The proposed collective approach has to be in the form of a high-level committee headed by the commerce minister and should include the finance minister, the minister of post, telegraphs and telephones, the Saudi Arabian Monetary Agency and the King Abdul Aziz City for Science & Technology, he said.


Al-Alami was speaking on "The emerging digital economy: A Saudi perspective" on the concluding day of the Jeddah Economic Forum yesterday.


He also suggested creation of an IT industry, revamping technical education and introduction of telecom competition. The IT age has come. There are demands for access to information on the click of a button, for all pervasive computing, for new cyberlaws and the creation of a global village. "The road ahead for the Kingdom lies in defining the vision in our mission: a lab for the future in every school and a knowledge-based industry aside, of course, from an IT park," Al-Alami said.

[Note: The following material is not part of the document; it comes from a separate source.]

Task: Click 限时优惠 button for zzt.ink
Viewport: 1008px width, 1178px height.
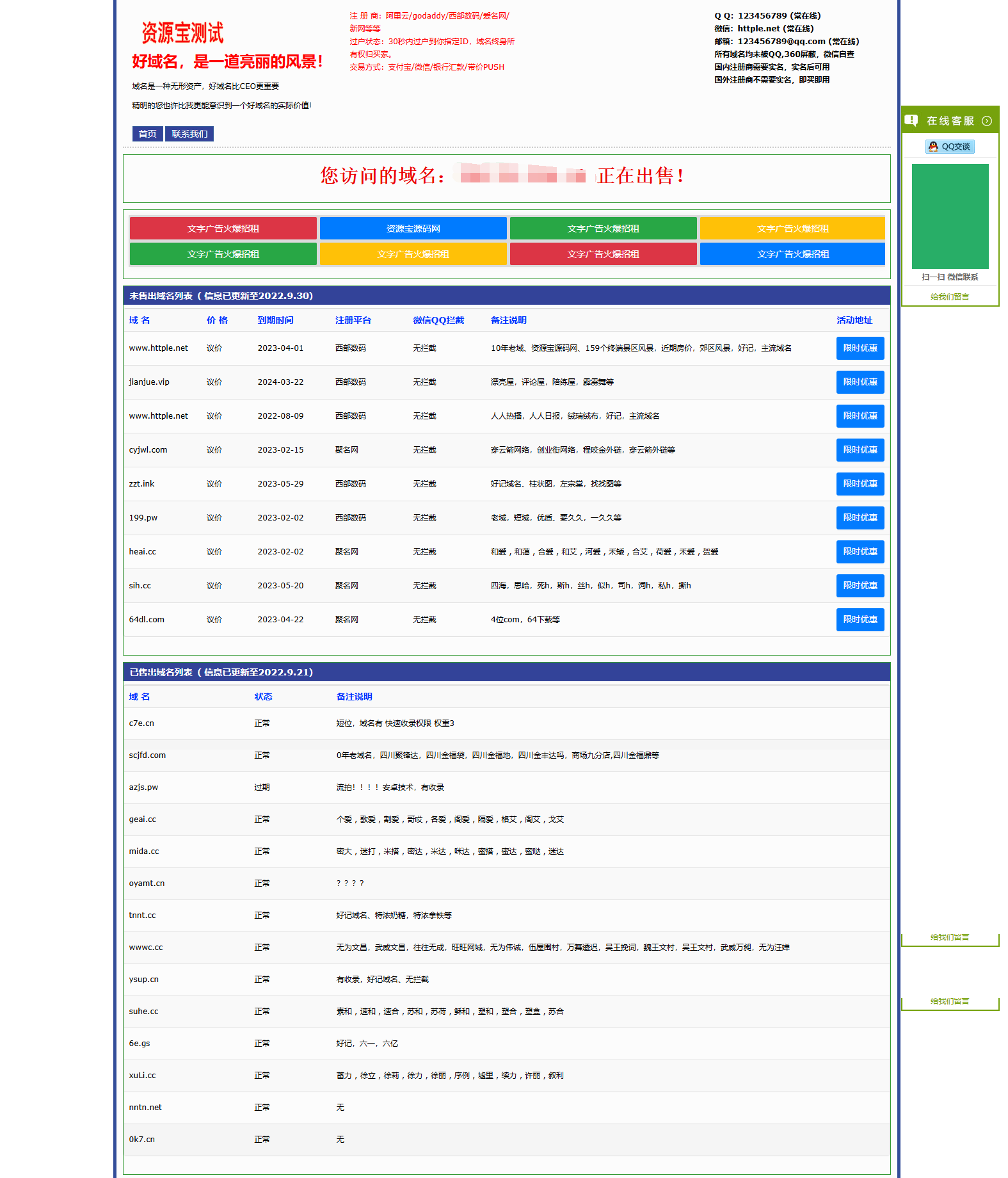Action: 860,484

Certain other factors that need to be looked into are: Research and development should be focused and real, establishment of smart schools as IT think tanks, an e-government with a will and conviction and the concept of a global village with borderless marketing.


These and other measures could transform Saudi Arabia from an IT importer to an IT exporter, he said, adding the Kingdom's annual IT imports in 1999 were $2.6 billion, with local production accounting for a mere $0.6 billion.


"The Kingdom could be a major IT exporter. The government  has the will and the conviction to lead and implement the vision of its mission, and to formulate, encourage and stimulate the private sector. There exist rules and regulations for a faster development of science and technology, business and investment. The onus is on the private sector to grab the opportunity and go forward," Al-Alami said.


"In the Kingdom we are setting the pace, as quickly as possible, to attain our objectives, say within two years. Malaysia, for example, is not as advanced a country as some countries in the West, but it rightly boasts that the course it has charted will make it an IT superpower by 2020. So if you create Jeddah as an IT model then surely it can be followed by others including Riyadh and Dhahran," Al-Alami added.